— Start of Extract to read —
At the same time, I want also the viewers to have their own interpretation when they confront my painting.
- [Dalia] Peak inside St. Petersburg's newest interactive art space.
- And what we really are is a stage to just show a lot of the wonderful art and the artists and creative things that are happening here in St. Pete.
- [Dalia] A Lakeland folk artist celebrates traditional crafts.
- They're strange.
They're small.
I make them because they make me happy.
- [Dalia] And looking back at ancient pottery of Weedon Island.
- Weedon Island is one of the most distinctive pottery types in certainly in Eastern North America.
- It's all coming up next on WEDU "Arts Plus."
(upbeat lively jazzy music) Hello, I'm Dalia Colon, and this is WEDU "Arts Plus."
Let's head to Ringling College of Art and Design in Sarasota to meet senior Melvin Gomez.
We visit his studio to to learn how he's using his talent to give back to his home country of El Salvador.
— End of Extract to read —
— Start of Information shown —
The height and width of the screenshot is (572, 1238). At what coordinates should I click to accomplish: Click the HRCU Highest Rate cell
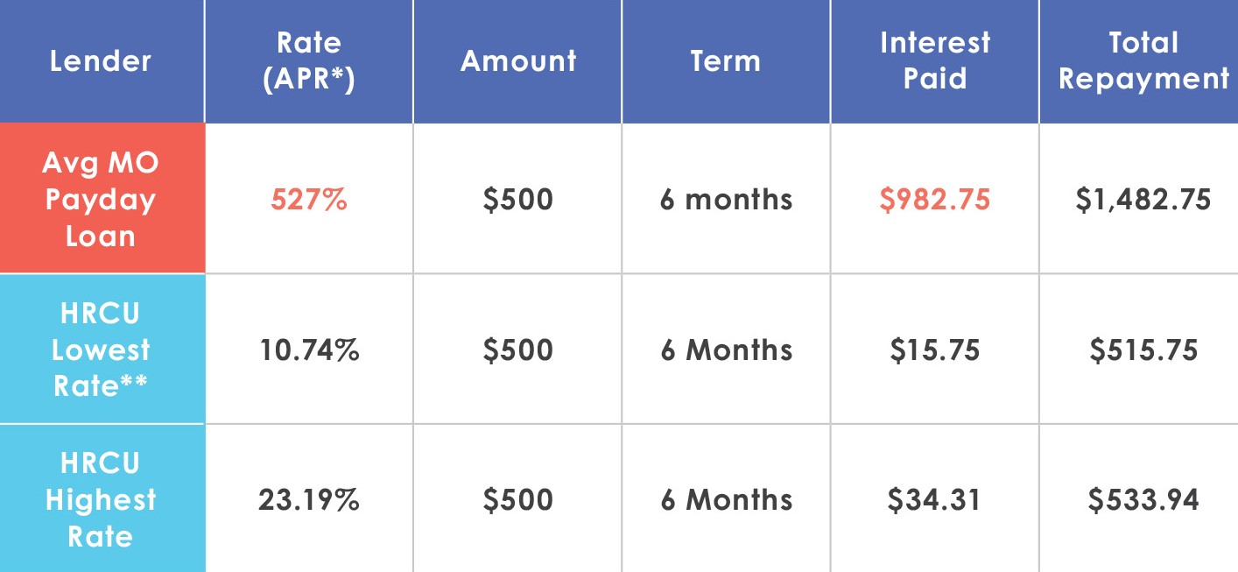coord(101,499)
— End of Information shown —
**What is needed:**
Carry on the arts program transcript above, starting right after its final sentence.

**Exercise output:**
(soft melancholy South American music) - Since my childhood, I was supposed to be creative by making in my own toys with the material that I found in nature, including wood, clay, rock.
And since then, I have been really interested in art, and one of my neighbor, he's a painter, and I always look at him, his work.
And at some point, I asked him if he was willing to teach me because he don't teach, and he say, "Yes."
So I start having classes with him, with my neighbor, and that's how I start getting truly into painting and drawing.
And in 2014, I got the opportunity to study visual art in a international school in Norway, and I met Kimberly White, associate director, International Mission for Ringling.
And I knew about the fine art program, and I say, "I want to go there."
- As department head, I look at all the applications, and when Melvin arrived, he came from this school in Norway.
So I thought he would be Norwegian.
And then he showed up on campus, and obviously, he was not (laughs) Norwegian.
He's a really gifted painter.
He's expressive.
He's got great content that's there.
He's trying to deal with the human condition and bigger issues, but just in the general way of applying paint, I just love his surfaces and a sense of color and composition and form and brush marks.
(bright lively music) - He knows that his hand can make certain marks that no one else's can.
This kind of mark is more appropriate for the horse.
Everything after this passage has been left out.